§ **ENTRIES PROVIDED**

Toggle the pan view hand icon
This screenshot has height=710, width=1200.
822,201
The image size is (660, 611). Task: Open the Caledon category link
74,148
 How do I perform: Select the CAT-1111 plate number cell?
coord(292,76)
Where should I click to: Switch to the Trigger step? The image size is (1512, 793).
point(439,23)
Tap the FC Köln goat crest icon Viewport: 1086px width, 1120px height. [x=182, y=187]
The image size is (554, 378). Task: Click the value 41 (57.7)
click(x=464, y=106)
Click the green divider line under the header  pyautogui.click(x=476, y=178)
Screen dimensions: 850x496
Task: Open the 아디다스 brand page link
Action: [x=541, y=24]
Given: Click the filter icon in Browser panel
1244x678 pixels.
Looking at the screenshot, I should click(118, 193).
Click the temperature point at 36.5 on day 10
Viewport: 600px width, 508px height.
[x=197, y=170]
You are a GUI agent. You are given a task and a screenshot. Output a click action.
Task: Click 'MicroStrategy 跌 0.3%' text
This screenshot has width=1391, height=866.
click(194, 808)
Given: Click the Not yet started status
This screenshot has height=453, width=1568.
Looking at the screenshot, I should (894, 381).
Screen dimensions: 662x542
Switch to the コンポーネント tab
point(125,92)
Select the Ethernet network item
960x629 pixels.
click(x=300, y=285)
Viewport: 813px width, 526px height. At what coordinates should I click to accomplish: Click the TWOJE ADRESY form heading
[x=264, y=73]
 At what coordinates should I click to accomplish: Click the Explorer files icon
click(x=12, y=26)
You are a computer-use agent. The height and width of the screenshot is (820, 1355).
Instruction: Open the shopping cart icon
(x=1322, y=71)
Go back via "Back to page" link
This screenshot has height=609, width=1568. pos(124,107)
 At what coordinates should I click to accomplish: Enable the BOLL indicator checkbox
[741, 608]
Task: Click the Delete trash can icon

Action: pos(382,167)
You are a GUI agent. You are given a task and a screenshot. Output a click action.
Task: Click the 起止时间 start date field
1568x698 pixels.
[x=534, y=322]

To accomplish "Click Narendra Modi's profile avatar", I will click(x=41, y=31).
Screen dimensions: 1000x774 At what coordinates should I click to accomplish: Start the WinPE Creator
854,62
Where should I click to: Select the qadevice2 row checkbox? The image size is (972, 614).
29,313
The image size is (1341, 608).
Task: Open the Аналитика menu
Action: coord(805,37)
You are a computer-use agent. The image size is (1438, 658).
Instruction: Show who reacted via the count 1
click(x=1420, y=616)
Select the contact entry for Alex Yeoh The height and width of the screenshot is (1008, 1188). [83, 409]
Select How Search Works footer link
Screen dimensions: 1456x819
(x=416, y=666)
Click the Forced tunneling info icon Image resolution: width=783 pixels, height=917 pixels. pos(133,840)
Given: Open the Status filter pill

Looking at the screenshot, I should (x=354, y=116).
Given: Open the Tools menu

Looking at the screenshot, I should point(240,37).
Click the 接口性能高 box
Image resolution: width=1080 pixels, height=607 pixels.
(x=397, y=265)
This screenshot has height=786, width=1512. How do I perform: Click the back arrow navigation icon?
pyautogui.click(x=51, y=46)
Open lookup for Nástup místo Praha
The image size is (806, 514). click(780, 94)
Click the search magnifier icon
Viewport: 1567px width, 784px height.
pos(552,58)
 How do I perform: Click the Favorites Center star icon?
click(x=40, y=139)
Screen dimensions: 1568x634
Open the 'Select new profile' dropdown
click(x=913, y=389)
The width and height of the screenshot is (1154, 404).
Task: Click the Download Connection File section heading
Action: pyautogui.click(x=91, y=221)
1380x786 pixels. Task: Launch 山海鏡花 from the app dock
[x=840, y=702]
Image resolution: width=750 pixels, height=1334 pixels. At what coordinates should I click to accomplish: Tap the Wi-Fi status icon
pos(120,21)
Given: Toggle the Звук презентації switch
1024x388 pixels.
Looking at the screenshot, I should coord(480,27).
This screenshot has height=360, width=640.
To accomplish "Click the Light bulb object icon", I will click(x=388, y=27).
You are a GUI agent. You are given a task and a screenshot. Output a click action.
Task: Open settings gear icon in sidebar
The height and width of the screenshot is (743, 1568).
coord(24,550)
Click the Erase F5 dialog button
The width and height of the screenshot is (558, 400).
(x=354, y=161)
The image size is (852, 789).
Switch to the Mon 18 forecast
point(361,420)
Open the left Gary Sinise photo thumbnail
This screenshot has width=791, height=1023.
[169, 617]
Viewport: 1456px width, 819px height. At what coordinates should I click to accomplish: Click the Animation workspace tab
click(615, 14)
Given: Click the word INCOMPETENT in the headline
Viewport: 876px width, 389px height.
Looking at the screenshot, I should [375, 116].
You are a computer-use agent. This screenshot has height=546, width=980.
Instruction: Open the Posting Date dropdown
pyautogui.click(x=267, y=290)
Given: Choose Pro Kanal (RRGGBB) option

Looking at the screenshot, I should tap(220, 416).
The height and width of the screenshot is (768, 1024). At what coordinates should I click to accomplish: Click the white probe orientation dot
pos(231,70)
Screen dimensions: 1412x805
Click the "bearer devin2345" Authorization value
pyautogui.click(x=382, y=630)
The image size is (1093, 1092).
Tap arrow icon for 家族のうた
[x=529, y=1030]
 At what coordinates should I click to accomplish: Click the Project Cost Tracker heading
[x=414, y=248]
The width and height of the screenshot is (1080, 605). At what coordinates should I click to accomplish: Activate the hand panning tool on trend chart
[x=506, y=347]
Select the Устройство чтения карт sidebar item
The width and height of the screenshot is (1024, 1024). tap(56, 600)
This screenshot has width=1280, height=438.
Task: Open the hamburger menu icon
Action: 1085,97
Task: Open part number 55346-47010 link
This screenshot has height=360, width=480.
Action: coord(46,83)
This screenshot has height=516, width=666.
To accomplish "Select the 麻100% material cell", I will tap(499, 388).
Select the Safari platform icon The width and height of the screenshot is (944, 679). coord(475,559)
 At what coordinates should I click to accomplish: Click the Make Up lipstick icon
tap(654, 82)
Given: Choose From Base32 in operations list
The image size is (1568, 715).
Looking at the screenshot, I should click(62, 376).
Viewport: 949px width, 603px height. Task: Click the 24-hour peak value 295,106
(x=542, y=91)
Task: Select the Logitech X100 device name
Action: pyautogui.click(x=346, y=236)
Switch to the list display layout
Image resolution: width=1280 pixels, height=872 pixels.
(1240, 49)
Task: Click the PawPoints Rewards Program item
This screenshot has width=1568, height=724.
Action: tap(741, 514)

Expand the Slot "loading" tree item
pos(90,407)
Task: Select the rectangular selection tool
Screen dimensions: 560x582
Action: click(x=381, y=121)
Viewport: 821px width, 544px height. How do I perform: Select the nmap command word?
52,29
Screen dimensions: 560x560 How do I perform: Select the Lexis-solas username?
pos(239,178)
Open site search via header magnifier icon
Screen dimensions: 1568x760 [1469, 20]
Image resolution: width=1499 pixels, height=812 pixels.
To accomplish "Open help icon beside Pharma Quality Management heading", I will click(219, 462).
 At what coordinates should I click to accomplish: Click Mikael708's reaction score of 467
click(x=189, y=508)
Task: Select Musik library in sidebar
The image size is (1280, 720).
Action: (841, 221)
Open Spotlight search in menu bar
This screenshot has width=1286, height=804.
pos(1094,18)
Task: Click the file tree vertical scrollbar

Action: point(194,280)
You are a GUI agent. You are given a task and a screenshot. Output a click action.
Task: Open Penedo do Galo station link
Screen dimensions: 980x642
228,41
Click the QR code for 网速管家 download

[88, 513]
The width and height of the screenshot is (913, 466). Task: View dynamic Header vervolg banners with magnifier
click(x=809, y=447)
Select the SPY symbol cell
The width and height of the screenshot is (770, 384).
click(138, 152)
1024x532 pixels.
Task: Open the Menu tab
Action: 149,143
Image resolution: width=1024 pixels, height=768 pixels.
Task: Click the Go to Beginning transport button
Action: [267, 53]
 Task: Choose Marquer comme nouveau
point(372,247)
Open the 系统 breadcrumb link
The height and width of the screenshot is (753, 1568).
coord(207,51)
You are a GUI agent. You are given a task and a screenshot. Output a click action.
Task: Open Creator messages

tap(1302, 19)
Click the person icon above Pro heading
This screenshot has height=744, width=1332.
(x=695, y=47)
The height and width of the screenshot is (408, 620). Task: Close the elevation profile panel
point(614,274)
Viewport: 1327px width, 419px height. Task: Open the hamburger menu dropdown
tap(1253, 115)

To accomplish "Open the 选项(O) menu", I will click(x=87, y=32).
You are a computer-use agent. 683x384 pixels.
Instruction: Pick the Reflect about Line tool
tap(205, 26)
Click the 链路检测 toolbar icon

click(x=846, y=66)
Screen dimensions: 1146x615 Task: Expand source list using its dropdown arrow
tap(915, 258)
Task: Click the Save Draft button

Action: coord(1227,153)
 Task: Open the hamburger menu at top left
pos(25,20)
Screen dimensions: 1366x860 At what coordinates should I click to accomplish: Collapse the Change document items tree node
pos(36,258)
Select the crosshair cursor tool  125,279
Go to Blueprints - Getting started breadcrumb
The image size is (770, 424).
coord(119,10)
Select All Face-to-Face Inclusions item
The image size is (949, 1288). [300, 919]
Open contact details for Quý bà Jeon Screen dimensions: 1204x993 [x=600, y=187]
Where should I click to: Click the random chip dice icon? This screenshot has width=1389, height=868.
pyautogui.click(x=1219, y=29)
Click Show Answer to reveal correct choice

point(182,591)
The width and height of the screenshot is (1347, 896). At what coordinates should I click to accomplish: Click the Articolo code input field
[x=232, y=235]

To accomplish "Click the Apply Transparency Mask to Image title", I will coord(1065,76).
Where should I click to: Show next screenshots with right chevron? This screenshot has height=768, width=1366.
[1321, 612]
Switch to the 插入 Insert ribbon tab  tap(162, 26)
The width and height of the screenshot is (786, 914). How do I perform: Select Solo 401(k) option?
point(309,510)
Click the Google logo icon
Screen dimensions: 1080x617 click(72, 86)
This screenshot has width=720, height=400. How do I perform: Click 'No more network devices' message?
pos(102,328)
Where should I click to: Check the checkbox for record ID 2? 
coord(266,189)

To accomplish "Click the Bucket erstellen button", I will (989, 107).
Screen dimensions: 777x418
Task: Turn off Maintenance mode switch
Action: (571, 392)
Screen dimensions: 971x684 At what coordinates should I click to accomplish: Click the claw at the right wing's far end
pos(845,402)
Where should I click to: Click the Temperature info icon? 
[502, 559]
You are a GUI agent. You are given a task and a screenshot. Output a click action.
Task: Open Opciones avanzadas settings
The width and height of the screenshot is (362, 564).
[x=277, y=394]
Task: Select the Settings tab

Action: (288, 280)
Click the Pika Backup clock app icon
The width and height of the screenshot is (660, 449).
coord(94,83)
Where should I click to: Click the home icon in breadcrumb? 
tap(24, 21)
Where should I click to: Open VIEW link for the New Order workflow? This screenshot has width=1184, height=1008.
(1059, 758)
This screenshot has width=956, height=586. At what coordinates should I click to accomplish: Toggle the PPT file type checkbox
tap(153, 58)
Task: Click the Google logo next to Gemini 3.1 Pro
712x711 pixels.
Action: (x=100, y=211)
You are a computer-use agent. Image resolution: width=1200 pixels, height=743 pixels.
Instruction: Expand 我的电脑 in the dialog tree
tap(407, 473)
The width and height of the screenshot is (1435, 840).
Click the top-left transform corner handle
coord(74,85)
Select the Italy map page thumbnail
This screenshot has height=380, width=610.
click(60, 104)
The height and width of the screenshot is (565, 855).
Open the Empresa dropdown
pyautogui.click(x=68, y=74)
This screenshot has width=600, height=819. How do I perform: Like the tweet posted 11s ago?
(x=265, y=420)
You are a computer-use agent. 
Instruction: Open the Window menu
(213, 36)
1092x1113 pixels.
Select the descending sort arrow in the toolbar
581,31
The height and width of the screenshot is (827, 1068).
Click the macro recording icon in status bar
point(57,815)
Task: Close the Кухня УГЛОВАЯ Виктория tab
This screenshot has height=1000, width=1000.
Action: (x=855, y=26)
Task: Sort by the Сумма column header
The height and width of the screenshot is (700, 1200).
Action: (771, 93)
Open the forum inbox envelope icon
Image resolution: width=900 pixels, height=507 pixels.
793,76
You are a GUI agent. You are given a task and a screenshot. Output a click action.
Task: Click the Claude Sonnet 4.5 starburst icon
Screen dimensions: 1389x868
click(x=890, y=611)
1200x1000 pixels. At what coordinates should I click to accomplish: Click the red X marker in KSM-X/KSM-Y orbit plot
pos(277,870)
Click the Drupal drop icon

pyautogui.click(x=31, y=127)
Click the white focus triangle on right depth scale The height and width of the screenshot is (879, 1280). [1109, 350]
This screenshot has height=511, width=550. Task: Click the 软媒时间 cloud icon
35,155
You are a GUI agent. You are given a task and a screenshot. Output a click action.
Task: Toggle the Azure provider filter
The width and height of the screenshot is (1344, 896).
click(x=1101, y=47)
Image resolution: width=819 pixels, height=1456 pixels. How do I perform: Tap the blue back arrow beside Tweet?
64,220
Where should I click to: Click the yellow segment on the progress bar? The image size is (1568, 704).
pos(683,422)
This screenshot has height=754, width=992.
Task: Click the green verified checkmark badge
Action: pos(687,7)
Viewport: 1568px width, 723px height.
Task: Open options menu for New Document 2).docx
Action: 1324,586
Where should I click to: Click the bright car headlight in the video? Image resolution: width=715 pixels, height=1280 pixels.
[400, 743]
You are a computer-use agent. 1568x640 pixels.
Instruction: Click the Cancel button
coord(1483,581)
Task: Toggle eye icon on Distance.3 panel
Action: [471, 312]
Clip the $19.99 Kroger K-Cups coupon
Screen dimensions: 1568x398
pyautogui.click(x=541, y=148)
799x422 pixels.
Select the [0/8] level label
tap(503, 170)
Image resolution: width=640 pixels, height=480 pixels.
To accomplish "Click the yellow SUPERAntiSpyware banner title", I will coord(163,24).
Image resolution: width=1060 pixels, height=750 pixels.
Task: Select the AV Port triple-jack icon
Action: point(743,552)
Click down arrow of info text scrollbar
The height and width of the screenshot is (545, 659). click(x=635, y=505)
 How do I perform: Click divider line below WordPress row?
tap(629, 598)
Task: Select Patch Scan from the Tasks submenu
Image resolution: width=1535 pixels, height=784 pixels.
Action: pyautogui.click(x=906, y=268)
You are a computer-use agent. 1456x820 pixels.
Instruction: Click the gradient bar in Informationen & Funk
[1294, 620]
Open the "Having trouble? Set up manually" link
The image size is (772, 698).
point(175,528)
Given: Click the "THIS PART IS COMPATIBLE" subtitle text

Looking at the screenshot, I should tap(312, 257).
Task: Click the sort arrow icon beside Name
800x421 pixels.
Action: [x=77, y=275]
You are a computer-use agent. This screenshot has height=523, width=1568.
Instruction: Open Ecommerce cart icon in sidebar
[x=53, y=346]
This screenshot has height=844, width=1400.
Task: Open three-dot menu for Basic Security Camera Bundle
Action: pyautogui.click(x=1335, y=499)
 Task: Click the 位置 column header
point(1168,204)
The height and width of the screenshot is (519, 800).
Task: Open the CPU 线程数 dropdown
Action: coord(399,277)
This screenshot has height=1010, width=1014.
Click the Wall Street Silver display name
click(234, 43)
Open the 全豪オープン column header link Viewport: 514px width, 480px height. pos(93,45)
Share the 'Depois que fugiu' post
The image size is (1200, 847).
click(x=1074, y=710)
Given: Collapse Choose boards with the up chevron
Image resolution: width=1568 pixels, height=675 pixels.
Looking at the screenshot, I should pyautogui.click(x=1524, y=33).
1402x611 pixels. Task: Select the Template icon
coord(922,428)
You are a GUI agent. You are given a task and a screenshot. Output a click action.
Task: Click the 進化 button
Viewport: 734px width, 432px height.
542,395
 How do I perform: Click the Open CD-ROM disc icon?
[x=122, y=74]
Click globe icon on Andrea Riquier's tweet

§ **PROMPT**
Looking at the records above, how many of their lines carry the string "thumbnail"? Answer with the number and nothing else.

§ **ANSWER SPACE**
2